VR/AR is the first phase of driver training, with various driving scenarios to familiarize new driver/operators with specific apparatus driving characteristics, road conditions, traffic simulations, apparatus positioning, and apparatus operations. Mastering this phase is required before getting behind the wheel of any emergency vehicle.
VR/AR is used to train basic and advanced life support (BLS/ALS) procedures and allows safe and non-punitive ways to learn and practice. Once the proficiency is achieved, the EMS provider can be tested and certified virtually when convenient to the responder.

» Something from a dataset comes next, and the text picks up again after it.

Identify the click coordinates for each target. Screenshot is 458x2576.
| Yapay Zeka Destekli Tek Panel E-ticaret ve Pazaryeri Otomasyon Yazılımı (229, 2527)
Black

All of these activities are conducted without any danger to the firefighter.
Embrace the change
Technology continues to enhance operations, safety and firefighter survivability. Firefighters and the community benefit from the automation and speed of data access and dissemination. However, some people view some of these technologies as disruptive and resist their implementation. The ability to change culture is the key to successful implementation and determines how quickly this new technology is adopted. It is time to think about the future and plan ways to implement technological advancements in a way that reduces firefighter injuries and line-of-duty deaths.